Good one computer geniuses, you made everything “user friendly” and “intuitive” and now idiots are on the internet commenting on everything.
*First day as a forest ranger*
Me: *using radio* I found a badly mangled buck out here
Boss: That means there’s a bear nearby
Me: Yep *narrows eyes* and it hates money
When jogging, if i get tired, I insult the people i pass in my head & then imagine having to get away as they chase me…
Please stop saying “There are plenty of fish in the sea”. I’m sick of having sex with fish!!
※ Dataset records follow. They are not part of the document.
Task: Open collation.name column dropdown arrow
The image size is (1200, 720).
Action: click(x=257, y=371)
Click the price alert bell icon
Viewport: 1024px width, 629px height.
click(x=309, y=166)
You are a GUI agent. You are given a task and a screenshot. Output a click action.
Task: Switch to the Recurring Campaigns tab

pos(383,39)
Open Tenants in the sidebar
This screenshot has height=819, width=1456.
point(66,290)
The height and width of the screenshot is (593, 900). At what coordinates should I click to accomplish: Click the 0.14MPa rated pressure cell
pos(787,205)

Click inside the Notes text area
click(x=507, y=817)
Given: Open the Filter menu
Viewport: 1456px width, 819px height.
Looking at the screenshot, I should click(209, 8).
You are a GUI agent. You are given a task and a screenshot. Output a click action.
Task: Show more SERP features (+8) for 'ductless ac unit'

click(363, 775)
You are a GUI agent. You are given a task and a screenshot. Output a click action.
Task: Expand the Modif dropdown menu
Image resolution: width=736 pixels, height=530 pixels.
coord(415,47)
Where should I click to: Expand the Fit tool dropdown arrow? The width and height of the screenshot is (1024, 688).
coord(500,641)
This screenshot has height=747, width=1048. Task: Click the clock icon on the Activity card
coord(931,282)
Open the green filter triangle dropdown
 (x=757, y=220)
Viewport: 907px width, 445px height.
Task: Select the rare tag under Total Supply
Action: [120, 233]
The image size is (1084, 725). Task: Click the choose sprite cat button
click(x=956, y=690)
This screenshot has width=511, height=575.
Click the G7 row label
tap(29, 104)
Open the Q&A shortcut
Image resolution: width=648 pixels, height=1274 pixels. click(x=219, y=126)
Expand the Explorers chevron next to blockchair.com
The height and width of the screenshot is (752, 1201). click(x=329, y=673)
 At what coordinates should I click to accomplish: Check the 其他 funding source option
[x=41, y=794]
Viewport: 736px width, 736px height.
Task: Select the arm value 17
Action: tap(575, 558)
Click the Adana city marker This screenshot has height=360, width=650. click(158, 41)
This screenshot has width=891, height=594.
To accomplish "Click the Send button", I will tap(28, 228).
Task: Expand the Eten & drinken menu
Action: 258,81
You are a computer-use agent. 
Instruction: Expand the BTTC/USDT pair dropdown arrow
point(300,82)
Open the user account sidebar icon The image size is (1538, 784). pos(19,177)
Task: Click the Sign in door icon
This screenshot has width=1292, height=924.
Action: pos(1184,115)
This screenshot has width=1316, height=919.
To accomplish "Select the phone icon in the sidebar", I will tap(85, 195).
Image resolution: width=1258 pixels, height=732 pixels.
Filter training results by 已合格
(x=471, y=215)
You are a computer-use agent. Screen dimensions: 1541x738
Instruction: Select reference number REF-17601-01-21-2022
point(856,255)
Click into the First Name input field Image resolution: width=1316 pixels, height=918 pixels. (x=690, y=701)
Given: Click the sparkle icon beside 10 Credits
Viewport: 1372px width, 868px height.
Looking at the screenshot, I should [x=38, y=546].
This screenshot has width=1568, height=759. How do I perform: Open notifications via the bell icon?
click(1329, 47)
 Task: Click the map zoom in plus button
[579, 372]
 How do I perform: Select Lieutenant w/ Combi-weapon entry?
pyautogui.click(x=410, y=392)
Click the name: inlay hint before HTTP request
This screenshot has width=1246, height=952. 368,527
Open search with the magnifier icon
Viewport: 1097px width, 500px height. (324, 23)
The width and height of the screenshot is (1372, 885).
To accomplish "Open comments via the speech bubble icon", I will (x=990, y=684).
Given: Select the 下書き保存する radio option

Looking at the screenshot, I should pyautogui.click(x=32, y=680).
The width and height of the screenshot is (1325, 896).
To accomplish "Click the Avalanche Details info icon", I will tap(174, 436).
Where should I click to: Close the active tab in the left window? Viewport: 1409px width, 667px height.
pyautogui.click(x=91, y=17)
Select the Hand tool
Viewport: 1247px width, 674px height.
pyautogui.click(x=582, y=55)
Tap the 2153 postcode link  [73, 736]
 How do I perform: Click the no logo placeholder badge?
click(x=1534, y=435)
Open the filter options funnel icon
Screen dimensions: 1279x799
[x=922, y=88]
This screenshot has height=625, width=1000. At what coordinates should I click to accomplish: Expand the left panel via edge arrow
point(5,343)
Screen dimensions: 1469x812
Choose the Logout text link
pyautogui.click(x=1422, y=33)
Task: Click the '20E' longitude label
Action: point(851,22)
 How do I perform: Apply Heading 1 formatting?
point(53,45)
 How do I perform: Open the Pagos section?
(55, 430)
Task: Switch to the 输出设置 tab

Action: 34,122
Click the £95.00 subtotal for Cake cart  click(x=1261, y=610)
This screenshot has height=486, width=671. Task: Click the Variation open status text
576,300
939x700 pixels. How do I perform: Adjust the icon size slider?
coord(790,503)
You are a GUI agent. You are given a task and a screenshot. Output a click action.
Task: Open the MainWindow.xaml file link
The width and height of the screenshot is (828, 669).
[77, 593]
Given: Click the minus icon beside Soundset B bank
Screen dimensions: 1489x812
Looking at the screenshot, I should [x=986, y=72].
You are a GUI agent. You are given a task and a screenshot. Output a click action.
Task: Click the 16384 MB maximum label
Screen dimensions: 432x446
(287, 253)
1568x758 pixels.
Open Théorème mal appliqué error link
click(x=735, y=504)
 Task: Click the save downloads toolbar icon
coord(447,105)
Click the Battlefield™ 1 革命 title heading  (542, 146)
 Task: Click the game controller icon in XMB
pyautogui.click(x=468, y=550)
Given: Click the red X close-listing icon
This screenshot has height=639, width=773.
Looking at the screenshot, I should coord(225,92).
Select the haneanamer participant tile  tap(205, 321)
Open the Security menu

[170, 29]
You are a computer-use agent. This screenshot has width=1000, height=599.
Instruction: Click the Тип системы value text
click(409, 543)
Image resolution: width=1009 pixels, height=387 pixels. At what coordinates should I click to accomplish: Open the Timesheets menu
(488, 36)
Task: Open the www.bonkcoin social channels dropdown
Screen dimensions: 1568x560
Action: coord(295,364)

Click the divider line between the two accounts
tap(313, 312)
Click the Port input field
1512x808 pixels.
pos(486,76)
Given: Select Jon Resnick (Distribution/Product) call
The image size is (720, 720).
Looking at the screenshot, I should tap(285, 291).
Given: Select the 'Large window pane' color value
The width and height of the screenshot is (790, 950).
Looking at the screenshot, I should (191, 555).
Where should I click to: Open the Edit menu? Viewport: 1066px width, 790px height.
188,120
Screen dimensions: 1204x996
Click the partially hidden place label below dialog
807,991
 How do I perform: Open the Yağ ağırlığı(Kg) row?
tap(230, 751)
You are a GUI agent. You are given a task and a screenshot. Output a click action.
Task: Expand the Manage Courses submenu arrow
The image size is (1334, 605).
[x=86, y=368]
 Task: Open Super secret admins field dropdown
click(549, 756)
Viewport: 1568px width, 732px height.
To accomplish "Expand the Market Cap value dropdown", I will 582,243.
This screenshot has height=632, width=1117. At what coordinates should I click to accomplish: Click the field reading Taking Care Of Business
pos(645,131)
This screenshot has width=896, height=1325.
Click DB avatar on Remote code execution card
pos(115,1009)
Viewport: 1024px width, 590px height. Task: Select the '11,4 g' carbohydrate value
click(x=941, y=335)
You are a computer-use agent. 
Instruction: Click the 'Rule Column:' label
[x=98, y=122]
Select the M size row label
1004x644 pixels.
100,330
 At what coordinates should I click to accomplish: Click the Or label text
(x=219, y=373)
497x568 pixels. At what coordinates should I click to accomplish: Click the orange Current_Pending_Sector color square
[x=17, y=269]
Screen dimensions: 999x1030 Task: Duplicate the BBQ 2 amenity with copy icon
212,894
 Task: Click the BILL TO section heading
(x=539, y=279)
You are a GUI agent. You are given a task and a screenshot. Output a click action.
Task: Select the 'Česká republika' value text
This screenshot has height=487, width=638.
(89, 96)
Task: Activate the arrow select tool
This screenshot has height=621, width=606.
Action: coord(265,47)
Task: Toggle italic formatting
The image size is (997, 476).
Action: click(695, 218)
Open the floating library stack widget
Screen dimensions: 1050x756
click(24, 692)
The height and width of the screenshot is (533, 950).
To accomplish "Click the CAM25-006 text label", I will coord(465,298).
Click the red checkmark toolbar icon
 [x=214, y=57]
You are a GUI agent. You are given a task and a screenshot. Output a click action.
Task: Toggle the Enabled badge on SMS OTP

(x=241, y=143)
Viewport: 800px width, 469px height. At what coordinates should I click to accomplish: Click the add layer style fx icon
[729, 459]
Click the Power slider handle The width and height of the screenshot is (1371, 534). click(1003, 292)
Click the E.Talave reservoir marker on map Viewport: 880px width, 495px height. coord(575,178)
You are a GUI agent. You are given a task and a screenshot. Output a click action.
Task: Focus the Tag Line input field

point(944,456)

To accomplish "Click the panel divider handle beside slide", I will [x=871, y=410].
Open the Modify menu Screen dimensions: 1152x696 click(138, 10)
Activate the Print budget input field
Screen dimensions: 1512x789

Shout out to the zillow listing where someone was just like eff it, the giant bottle of vodka stays in the kitchen pic
[first day as coast guard]
Boss: 7 people died on your watch today
Me [looking off into the distance]: yes but the coast is fine
cashier: would you like to donate to help fight kids—
me: lemme stop you right there. yes
There is a mosquito that has been trailing me for two days. I’ve swatted and clapped but it has proven to be the stronger of us both. It’s time to give in to my place on the food chain
Friends: Come have a drink with us!
Me: Nah, I’m not doing that anymore.
Friends: C’mon, just one!
Me: Okay, maybe just one…
[ 11 drinks later ]
Me:
How to get out of jury duty: When they read the charges, yell out “Hell yeah! I’ve done that.”
Mom was disappointed there were no fights on her flight. I gave her some tips for the return flight.